While Apple's approach is to hire fewer who are better?



To: Lizzie Tudor who wrote (51962)3/28/2006 10:22:25 PM
From: Lizzie Tudor  Respond to of 213185
 
from the mini msft blog (comments section)

don't know if this is a disaster in the long view -- it's not like all those companies are going to switch to Linux in those few weeks or something -- but from a PR POV, this is going to be as bad as it can get short of canceling Vista altogether. I took part in a computer trade show early this month in Germany, and Microsoft was showing Vista, and the Microsoft fans were saying it looks like OS X (Apple wasn't there). Apple is on a roll, and we've just given them enough time to get the next version of OS X out the door (whatever animal name it is going to be). And we can guess right now what their marketing push will be: Stop waiting for those guys who can't even copy our old stuff in time. Get the original from us -- we ship on time, we're shipping right now.
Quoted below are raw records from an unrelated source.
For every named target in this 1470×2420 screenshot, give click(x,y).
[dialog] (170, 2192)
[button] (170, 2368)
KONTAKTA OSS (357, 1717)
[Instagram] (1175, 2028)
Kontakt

The PR is going to be really, really bad. And it's going to stay with Microsoft for quite a long time. The only good news I have is that Office is really looking like a rear-kicker. But then, Office runs on OS X, too. That doesn't really help.

I agree that some head should roll for this. Amazing that the shareholders have kept still this long anyway.

-----------------

It’s not that easy to judge things from Europe, but it seems to me that something has went totally wrong in Redmond over past 5-6 years. MS is a big company and its getting ever bigger. Computer and software industry have to be quick and adaptable otherwise the inner bureaucratic mechanism will destroy the machine from inside. The managers are sitting in their ebony towers and deny the fact that there is a problem. That SteveB interview was nonsense, there were a lot of words, but no content (as usual with him I think). There is no innovation. Period. There is a process drived desperate attempts to ship something. The focus lies on process itself, because management (from low- to upper level) does not produce anything, simply put: the cannot code. There’s no focus on customers, that’s plain and simple, And they are holding onto their seats, we all have mortgages etc, so that’s understandable. Interesting, MS has almost the same top management as in 2000. Am I wrong? That self defending bunch of incompetent guys must go. Especially that SteveB boy. Its funny, all this reminds me Apple before Steve Jobs rejoined the company. And the Apple’s Copland story. Vista is somewhat similar to Copland. There is hardly anything new under the Sun …



To: Lizzie Tudor who wrote (51962)3/29/2006 8:02:51 PM
From: shlurker  Respond to of 213185
 
no single 'gotcha' -

I think it's the infamous "grains of sand" problem of software - doesn't matter which new problem got encountered (it could be solved with yet another 'fix'), but rather the weight of them all.

The scale of the above problem in MSFT Windows must be truly frightening!!